The microscopic images of Caco-2 cells in (a) bright-field view, (b) green and (c) red fluorescent channels. Cells were stained with DioC6 and Propidium Iodide and visualised on Carl Zeiss Observer 1.0 microscope with 40× magnification.

For both network training and validation purposes, the green and the red fluorescent channels were used as reference images, representing physical markup of the viable and non-viable cells, respectively. Next the green and the red channels for each field of view have been merged into single color image, and the blue channel has been filled with zeros. Due to the large size of the image, the images have been resized to size 512×512 due to the limitations of the neural network. For the same reasons, the images have been standardized and normalized, with the aim of enhancing the network convergence rate and also improving the segmentation accuracy.
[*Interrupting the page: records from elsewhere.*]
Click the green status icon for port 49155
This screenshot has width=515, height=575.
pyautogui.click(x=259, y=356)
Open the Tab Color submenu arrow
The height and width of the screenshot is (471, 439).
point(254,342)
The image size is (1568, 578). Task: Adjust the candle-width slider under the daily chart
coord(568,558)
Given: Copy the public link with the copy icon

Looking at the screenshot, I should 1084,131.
In addition, to make full use of the finite image set, we perform the following training-time transformation: a random horizontal flip with a given probability and a random 90° rotation image set have also been expanded with the addition of Gaussian noise and random smoothing. Thus, the final generalization ability of the model is improved. Additionally, for the input images themselves, the data enhancement process including the addition of Gaussian noise had also been implemented.

Regression model

Next, U-Net was trained using AdamW optimizer11 with learning rate 10−4 and weight decay 10−5. The neural network used has three input channels (optical RGB) and two output channels (corresponding to the virtual “red” and “green” staining, denoted as R and G, respectively). As a loss function and target quality metric, MSELoss was utilized, which measures the mean squared error (squared L2 norm) between each element in the input x and the target y.

$$\ell (x,y)=mean\left({\left\{{l}_{1},\ldots ,{l}_{N}\right\}}^{{\rm{T}}}\right),\quad {l}_{n}={\left({x}_{n}-{y}_{n}\right)}^{2}$$

where x and y are arbitrary shapes tensors with a total of n elements each, N is the batch size.
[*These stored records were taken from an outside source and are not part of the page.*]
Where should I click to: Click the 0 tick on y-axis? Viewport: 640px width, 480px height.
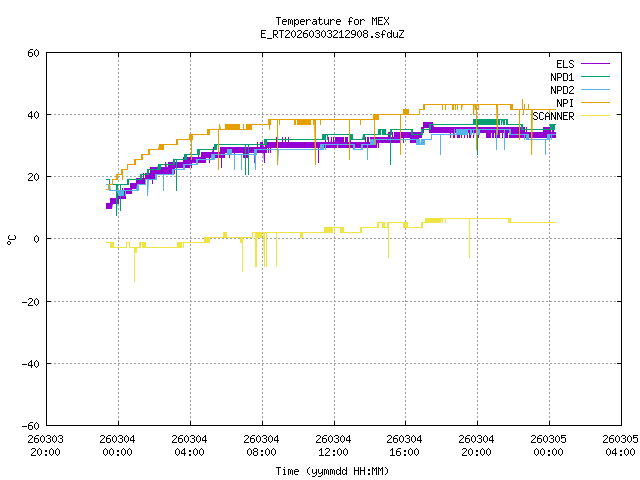(36, 239)
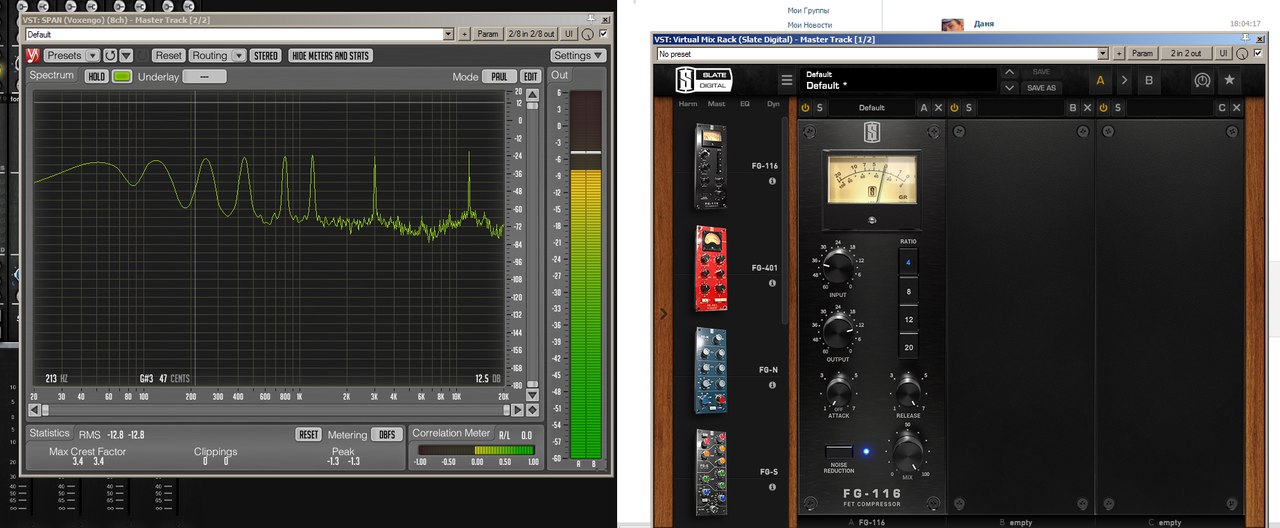Image resolution: width=1280 pixels, height=528 pixels.
Task: Select the EQ module category tab
Action: point(744,103)

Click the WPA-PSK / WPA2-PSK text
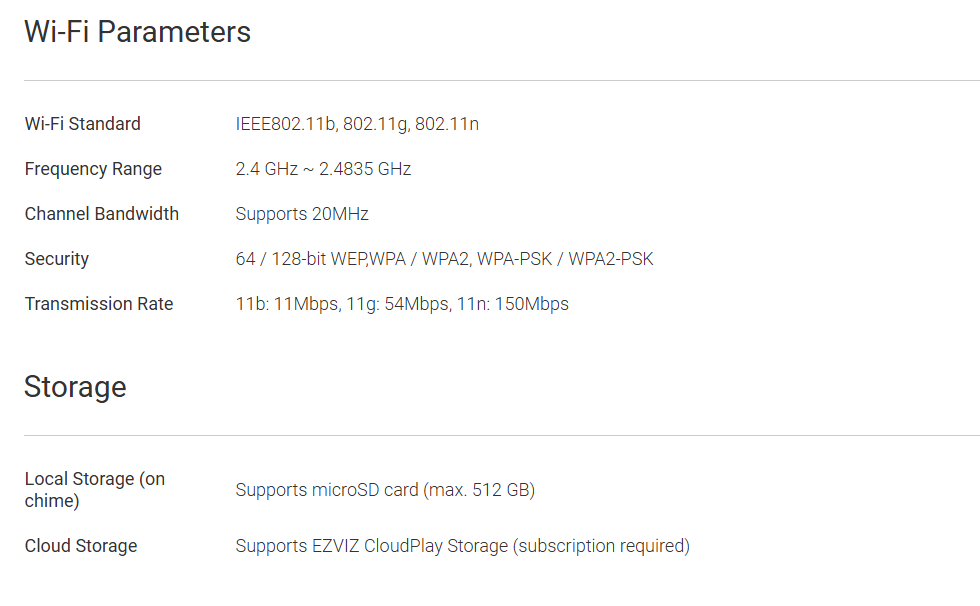tap(565, 259)
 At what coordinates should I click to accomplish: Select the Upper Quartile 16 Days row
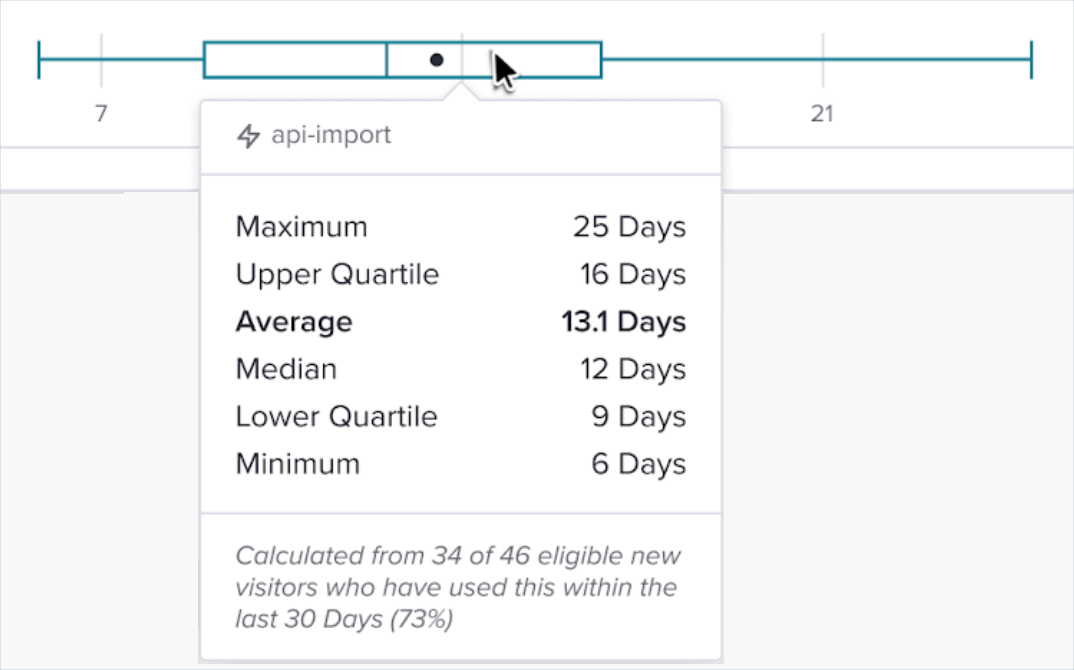pos(460,274)
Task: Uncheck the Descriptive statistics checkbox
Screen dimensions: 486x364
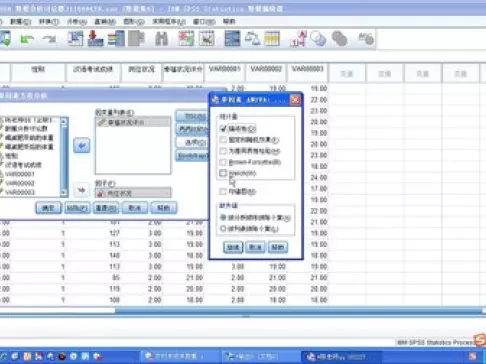Action: [223, 128]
The model was trained for totally 1000 epochs with unit batch size. A single representative example of the prediction results placed side-by-side with the respective fluorescent staining image is shown in Fig. 4.

Fig. 4
figure 4

The microscopic images of Caco-2 cells in (a) bright-field view and (b) overlapped green and red fluorescent channels, as well as (c) the corresponding “virtual staining” image obtained using prediction based on the U-Net based regression neural network model as indicated above.

Quality estimation

To validate how accurately the virtual staining images reproduce the results obtained by physical staining, we further compared them using fixed-threshold segmentation scenarios for a series of thresholds corresponding to fixed image quantiles. The segmentation threshold has been applied simultaneously to both physical and virtual staining images, areas with image intensities exceeding the threshold related to the same quantile in both channels the have been selected, and the overlap between the selected areas has been calculated to quantify the match between the segmentation procedures based on the physical and on the virtual channels, respectively. The segmentation accuracy for a series of thresholds for ten different images, as well as their overall average, are shown in Fig. 5 in the form of the Transmitter-Receiver Operating Characteristic (TROC) curve, designed similarly to the conventional Receiver Operating Characteristic (ROC) curve, except for the threshold adjustment that is performed not only at the receiver, but also simultaneously at the transmitter side. Areas under the curve (AUC) for the average TROC curves are 0.81 for viable cells and 0.69 for dead cells, respectively. Remarkably, True Positive Rate (TPR) exceeds 0.9 not only for high, but also for low threshold values (corresponding to the quantiles at both tails of the distribution), indicating similarly efficient segmentation of areas covered with cells, as well as cell-free areas.

Fig. 5
figure 5

Transmitter-Receiver Operating Characteristic (TROC) curves characterizing the agreement between the physical and virtual staining channels obtained by multi-threshold segmentation with simultaneous adjustment of thresholds to fit the same quantiles of the physical and the virtual channel intensity distributions, respectively.